According to analysts’ estimates, these are the highest secondary settlements under the programme since the week ending 3 February, and the second highest since the week ending 15 July 2016.

“The increase in secondary market purchases mainly reflects the low supply of CBPP3-eligible deals in the primary market, which makes the Eurosystem more dependent on the secondary market,” said Joost Beaumont, senior fixed income strategist at ABN Amro.

“Last week, the central bank was again able to increase net purchases by a small amount, but we would not be surprised if the Eurosystem will be unable to increase net covered bond purchases sometime in the coming weeks. This would be mainly due to the lack of supply in the primary market as well as that it might become harder to find the paper in the secondary market.”

This week, another Eu500m of CBPP3-eligible benchmark supply will settle – two Eu250m taps for Deutsche Bank and WL Bank.

But Bernd Volk, head of covered bond and SSA research at Deutsche Bank said he disagrees with the argument that the recent lowering of CBPP3 purchases is due to lack of availability of covered bonds in the secondary market.
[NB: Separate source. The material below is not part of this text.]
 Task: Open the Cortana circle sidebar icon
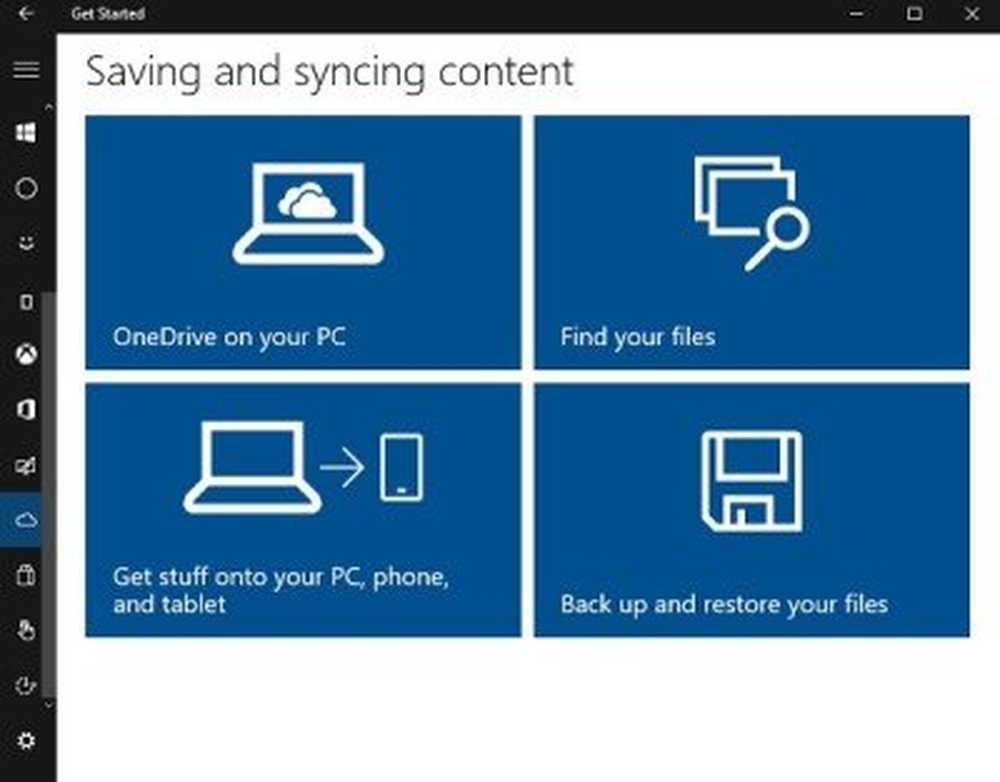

“The ECB might consider current spreads of covered bonds as too tight compared to other ECB QE-eligible assets,” he suggested. “However, the ECB could have purchased more covered bonds than the Eu4.734bn under CBPP3 on a gross basis in March (compared to Eu5.5bn in February).”

Speculation that the ECB could divert from its current path to raise interest rates before the end of its QE programme was undermined in speeches by ECB president Mario Draghi and executive board member Peter Praet last Thursday, and minutes of the 8-9 March monetary policy meeting of the ECB governing council released on the same day.
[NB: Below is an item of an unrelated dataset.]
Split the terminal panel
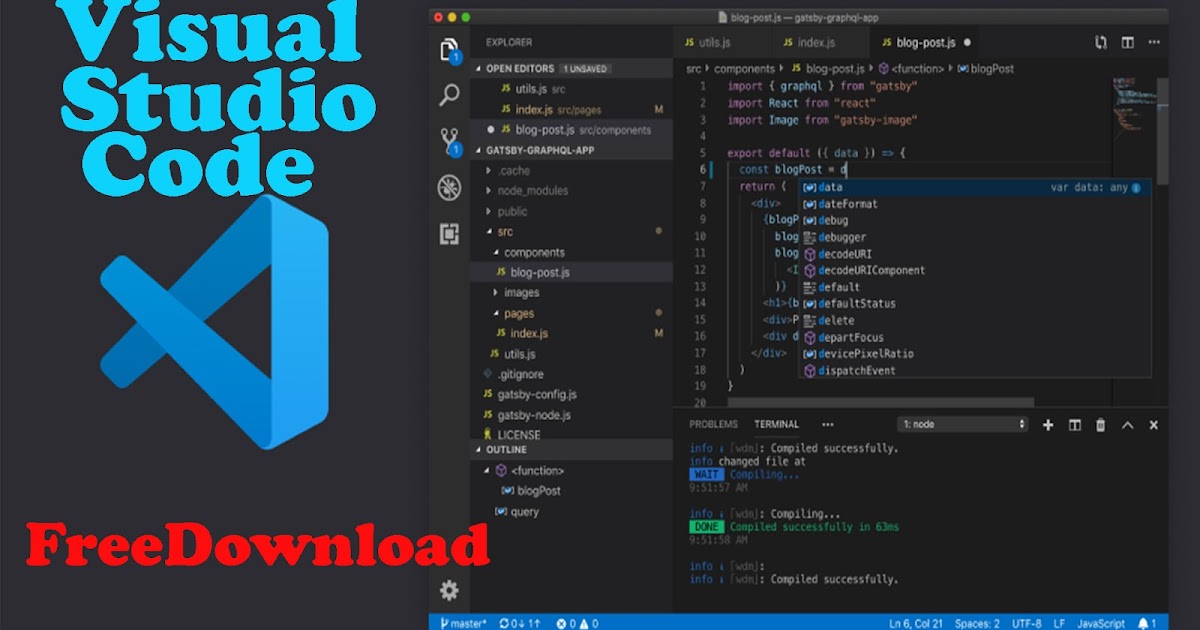 (x=1075, y=424)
At a conference in Frankfurt on Thursday, Draghi said that negative rates, “in conjunction with the other elements of our easing package, have turned out to be powerful in terms of easing financial conditions, and the potential negative side effects have so far been limited”.

“The current wording of our forward guidance reflects exactly this assessment of side effects,” he said. “And from today’s standpoint, I do not see cause to deviate from the indications we have been consistently providing in the introductory statement to our press conferences.”

Draghi added that the ECB still needs to build confidence that inflation will converge to its target of just under 2% before it makes any alterations to its policy or forward guidance.

Praet said, meanwhile, that even the suggestion of a rate hike would mitigate the economic effects of its QE purchases, and said the governing council expects the policy interest rate to remain “at present or lower levels for an extended period of time and well past the horizon of our net asset purchases”.

Comments made by Draghi in the press conference following the 8-9 March meeting had been interpreted by some market participants as foreshadowing a change in the ECB’s forward guidance, and some market participants have called for a raising of the deposit rate, currently at minus 0.4%.